**Try it**
Copying rule for the data below: take the line containing "Image resolution: width=340" and every line after it to the end, exactly, and drop all pictures.

--- Given entries ---

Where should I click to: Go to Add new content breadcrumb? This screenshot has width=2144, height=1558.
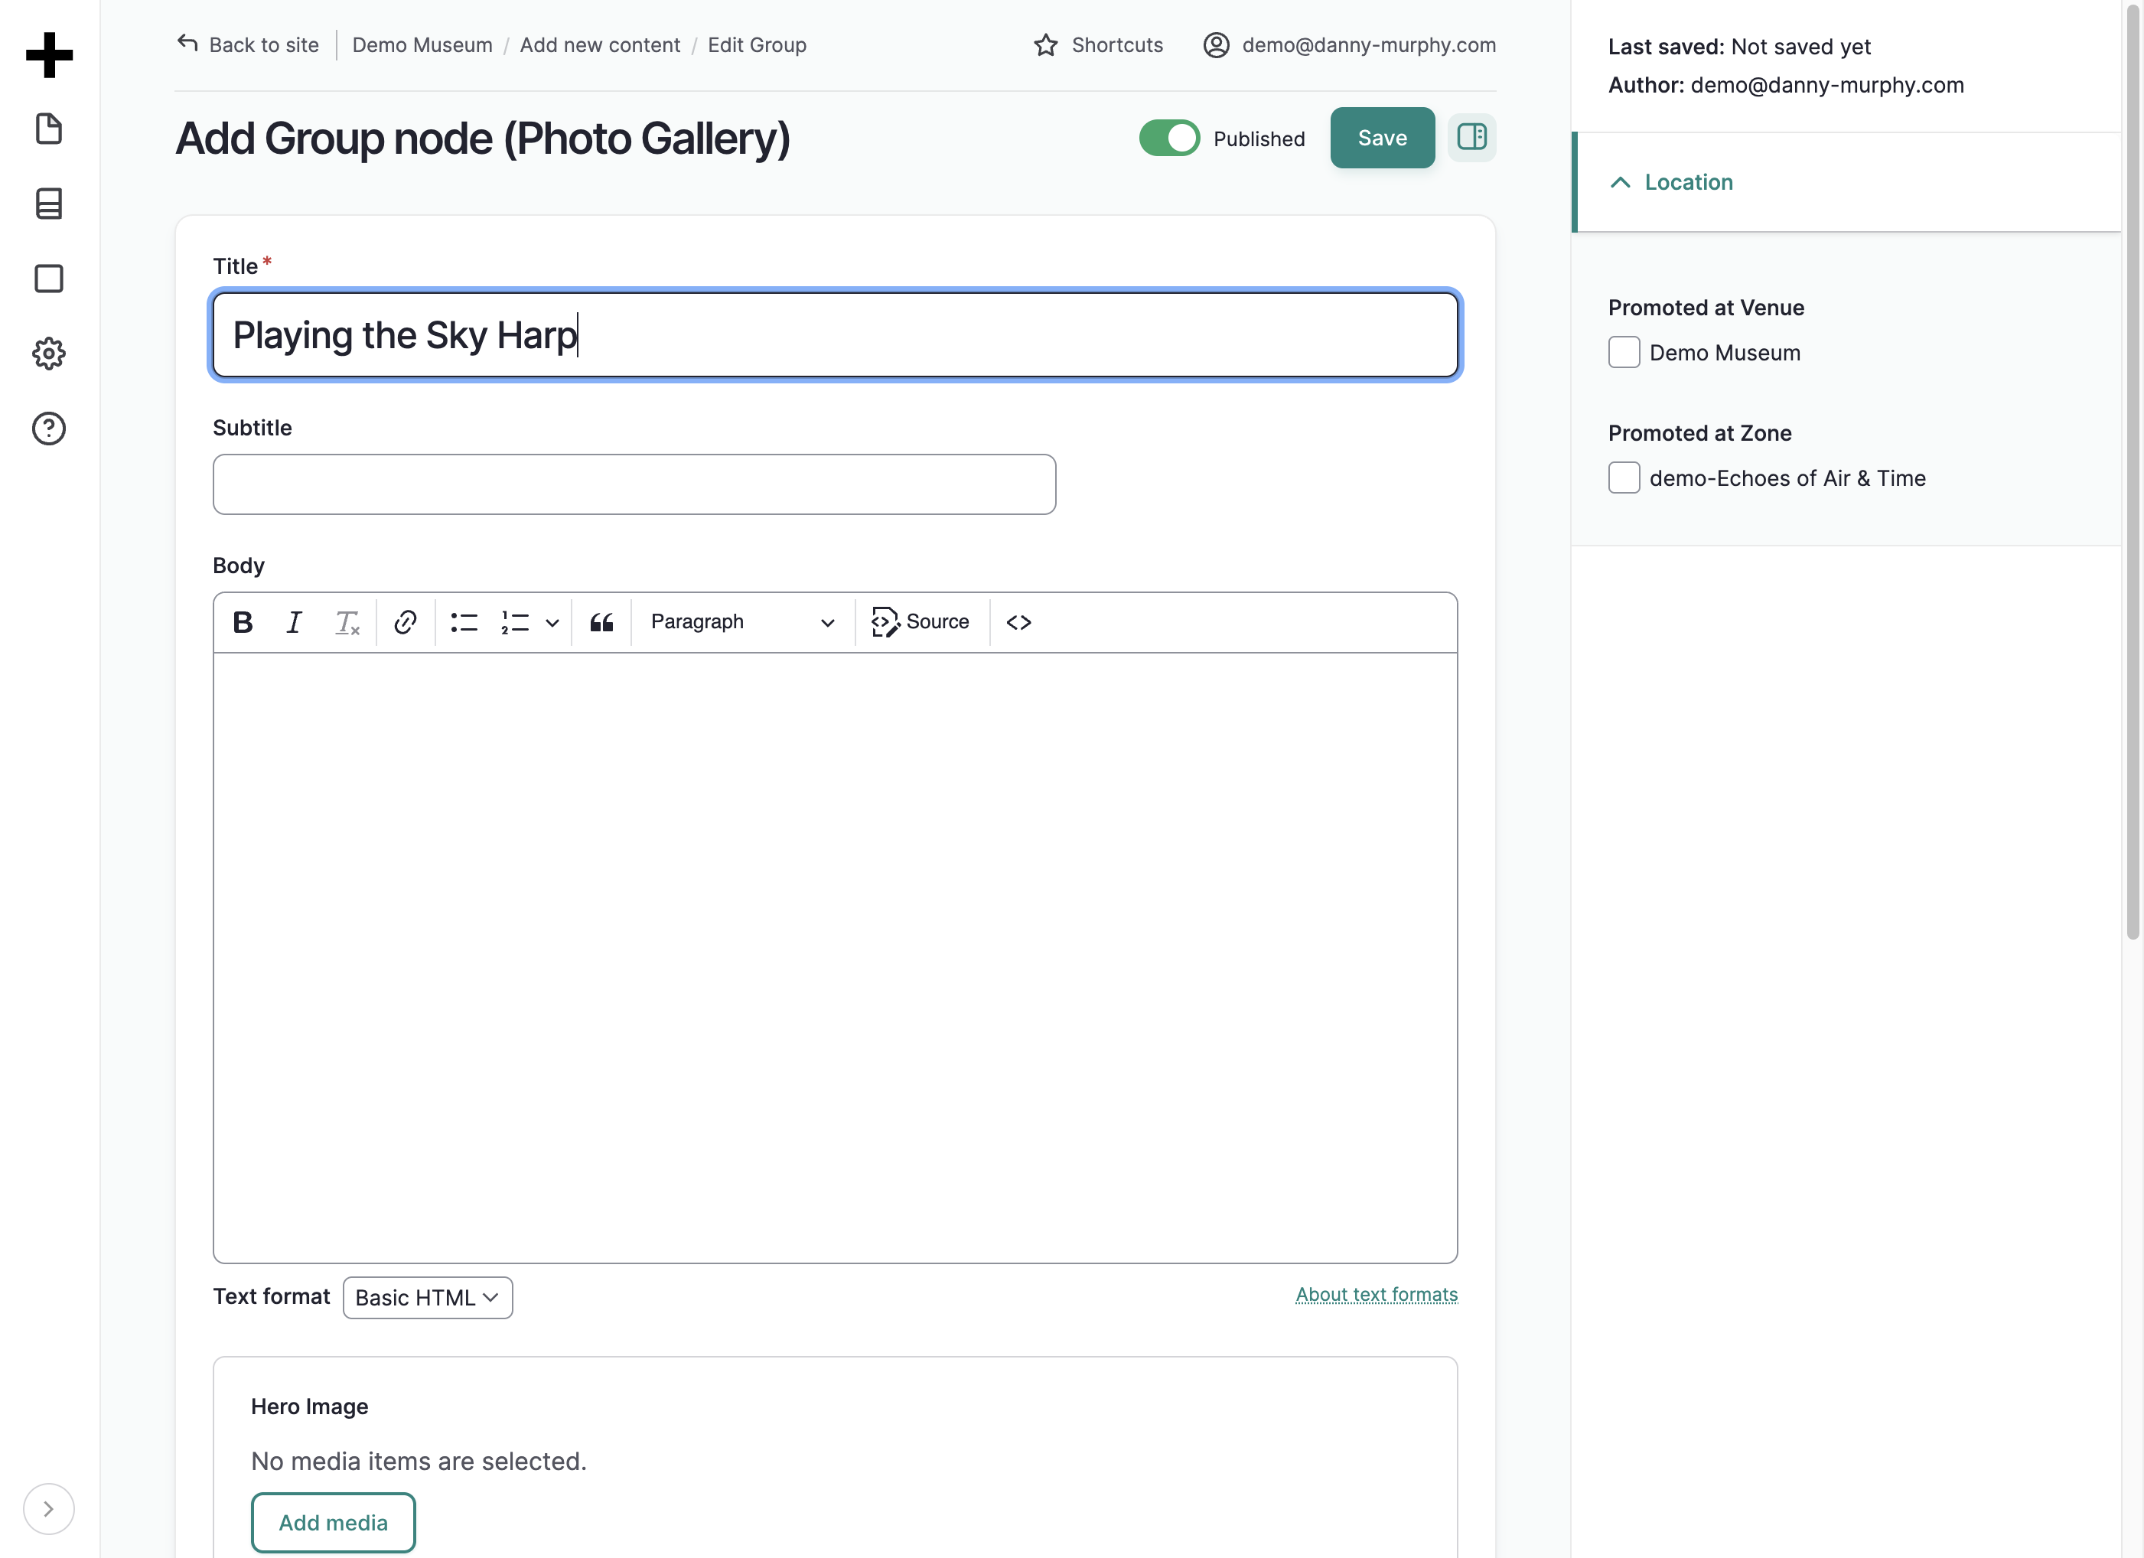coord(599,45)
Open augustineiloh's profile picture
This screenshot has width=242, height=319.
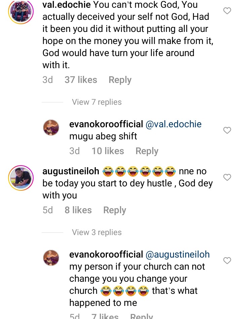21,178
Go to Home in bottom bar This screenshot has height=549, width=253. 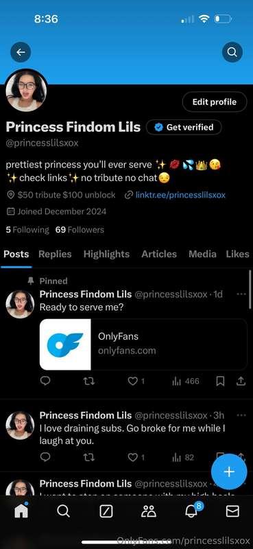pos(21,511)
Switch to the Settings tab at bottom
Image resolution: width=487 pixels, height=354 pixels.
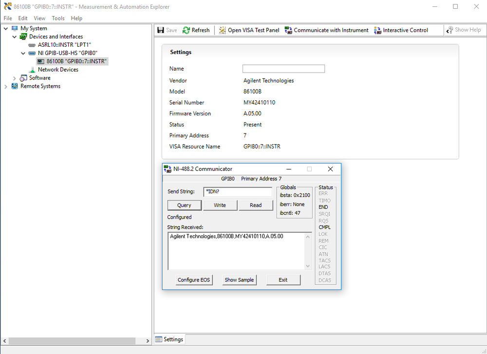pyautogui.click(x=169, y=339)
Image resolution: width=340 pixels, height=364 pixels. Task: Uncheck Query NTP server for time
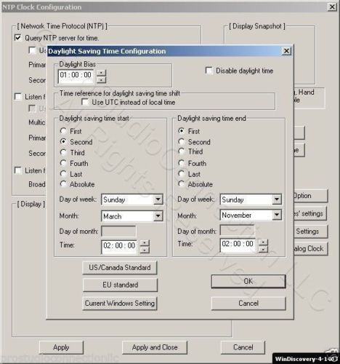pos(18,38)
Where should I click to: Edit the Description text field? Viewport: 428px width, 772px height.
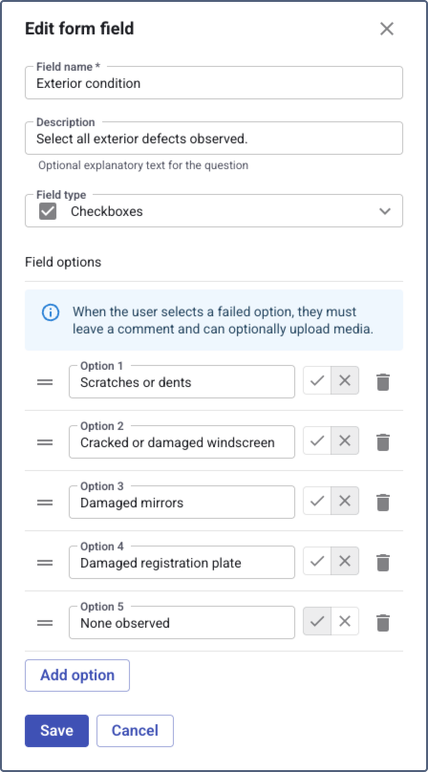click(214, 139)
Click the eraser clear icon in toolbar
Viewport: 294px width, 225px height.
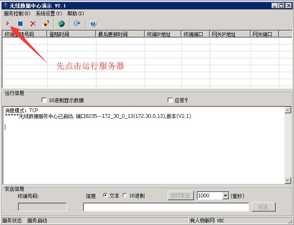[46, 24]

---

**Written response**
Image resolution: width=340 pixels, height=364 pixels. Task: Uncheck Query NTP server for time
pos(18,38)
Where should I click to: Edit the Description text field? Viewport: 428px width, 772px height.
click(214, 139)
Click the eraser clear icon in toolbar
Viewport: 294px width, 225px height.
[46, 24]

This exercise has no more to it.